### Work instructions
Count the lines in the items below that contain the word "located". Reply with that number alone.

### Entries shown
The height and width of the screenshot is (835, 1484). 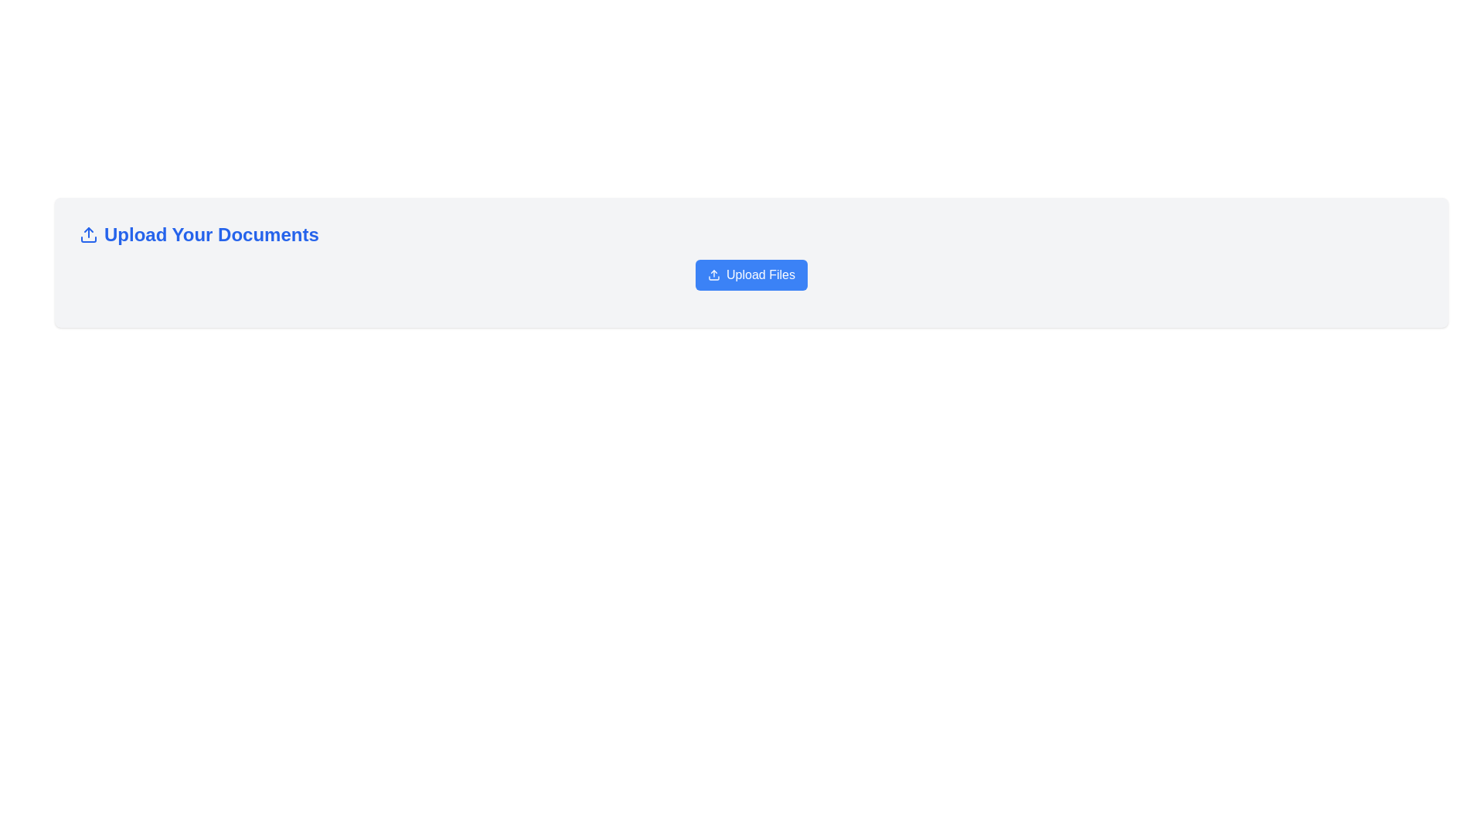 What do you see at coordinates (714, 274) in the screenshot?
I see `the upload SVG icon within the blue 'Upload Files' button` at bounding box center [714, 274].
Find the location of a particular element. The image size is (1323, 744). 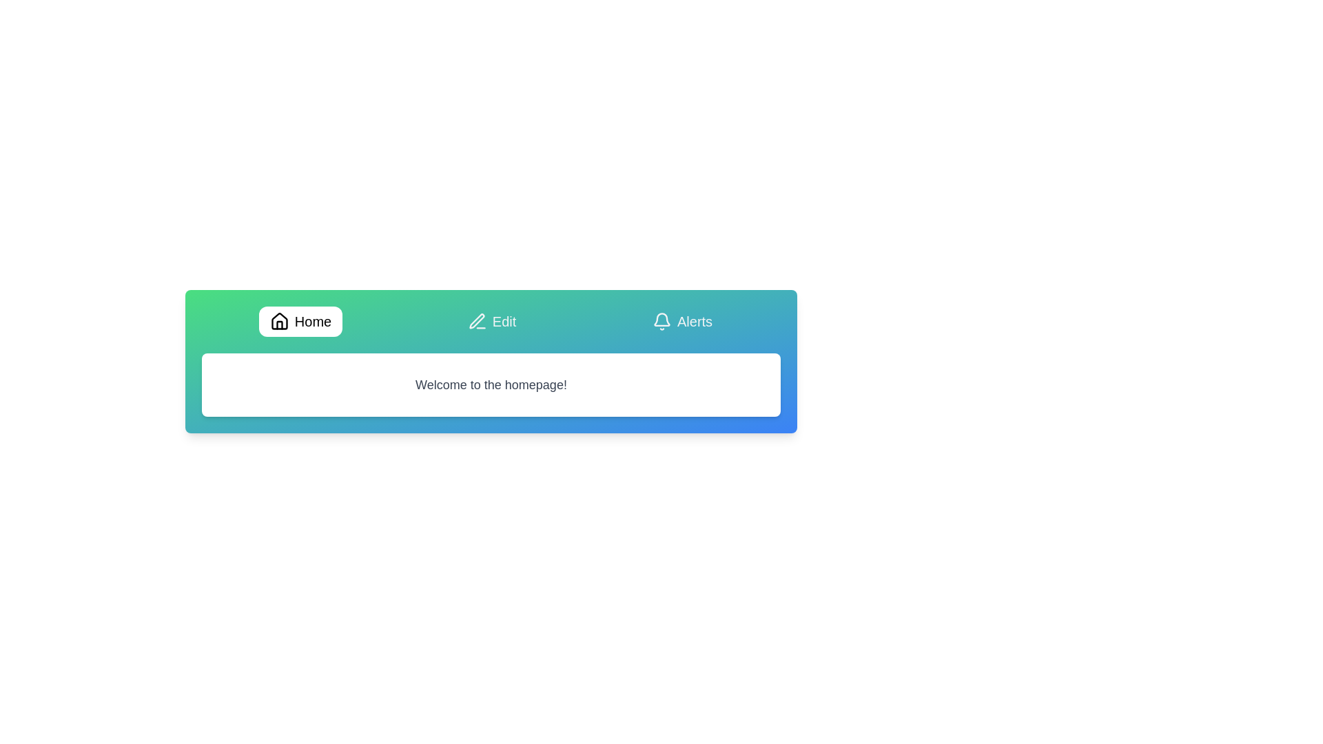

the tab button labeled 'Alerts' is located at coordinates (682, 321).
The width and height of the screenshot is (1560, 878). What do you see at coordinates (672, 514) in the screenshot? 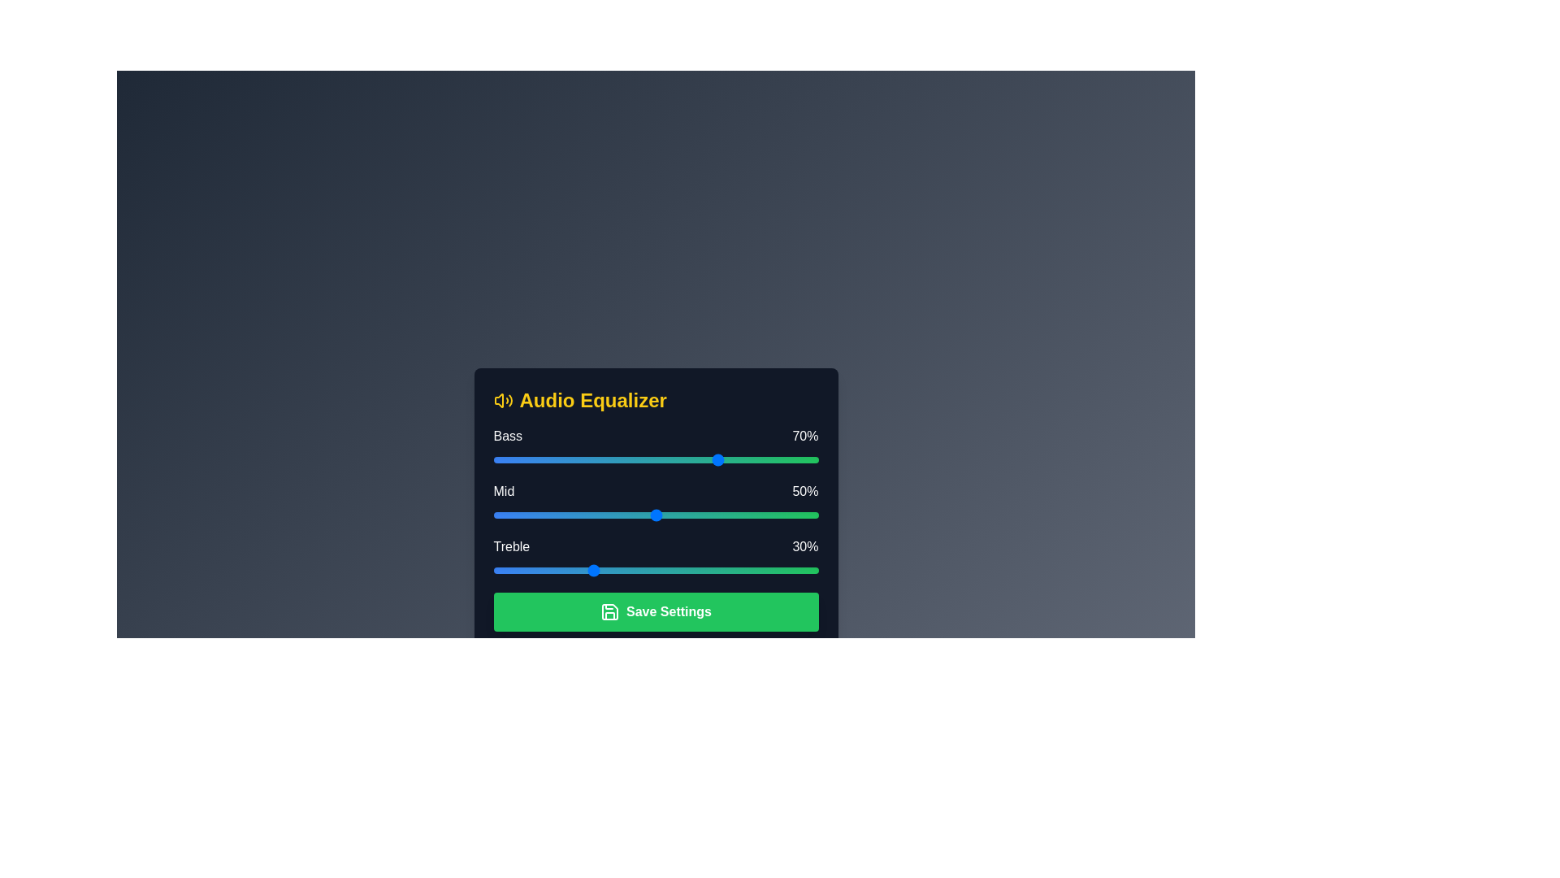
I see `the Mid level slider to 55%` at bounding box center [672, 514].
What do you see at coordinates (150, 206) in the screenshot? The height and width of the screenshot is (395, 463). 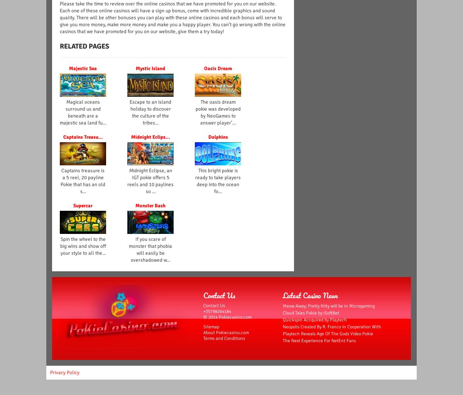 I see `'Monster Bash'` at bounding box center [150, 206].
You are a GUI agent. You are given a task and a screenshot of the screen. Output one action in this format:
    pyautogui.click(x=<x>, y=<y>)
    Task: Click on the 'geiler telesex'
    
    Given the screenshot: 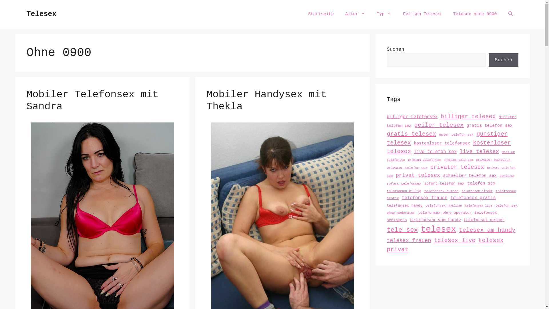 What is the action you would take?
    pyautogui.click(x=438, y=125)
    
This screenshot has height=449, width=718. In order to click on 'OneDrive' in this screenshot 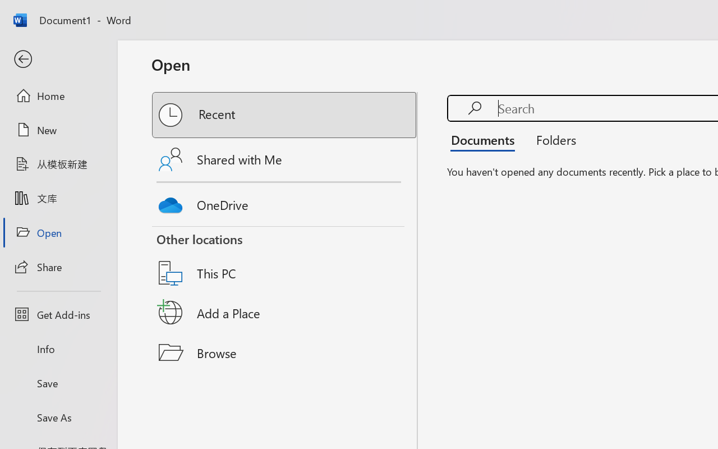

==

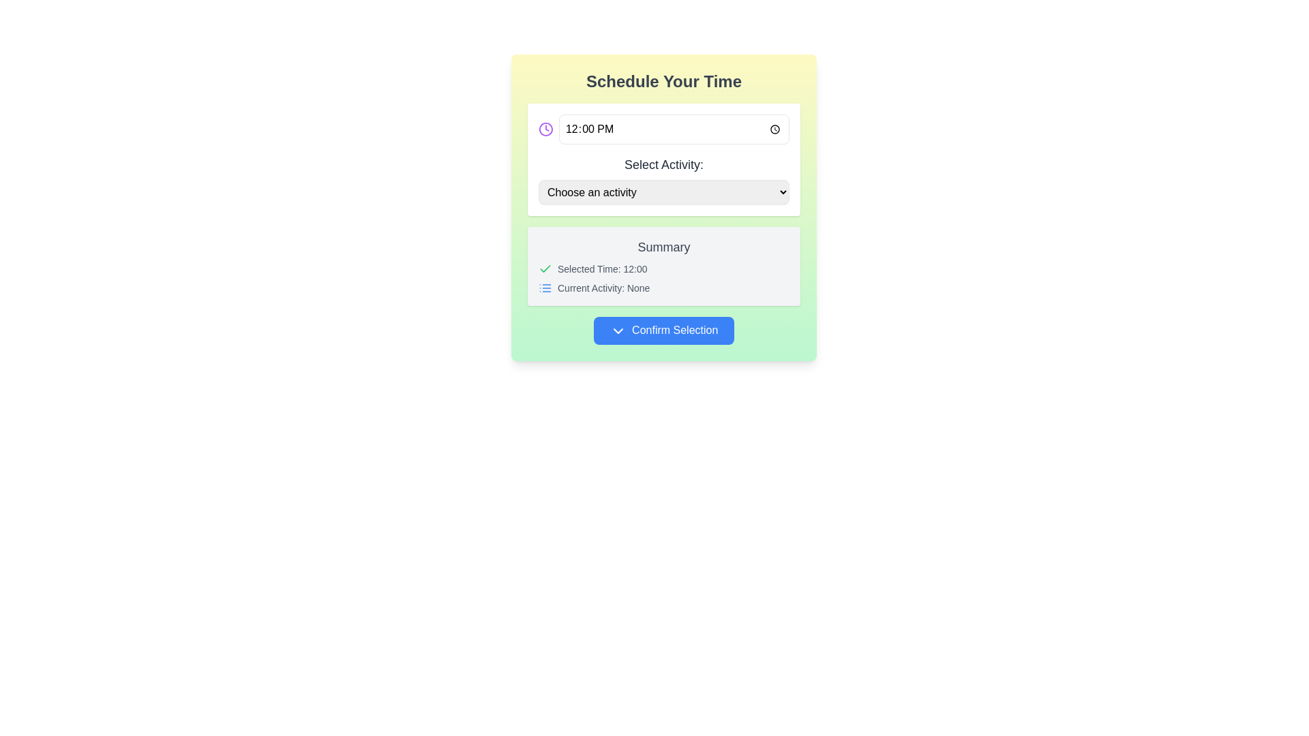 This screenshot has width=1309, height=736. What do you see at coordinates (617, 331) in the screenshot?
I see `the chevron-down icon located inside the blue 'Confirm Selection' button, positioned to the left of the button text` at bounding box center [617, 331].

### Task output
2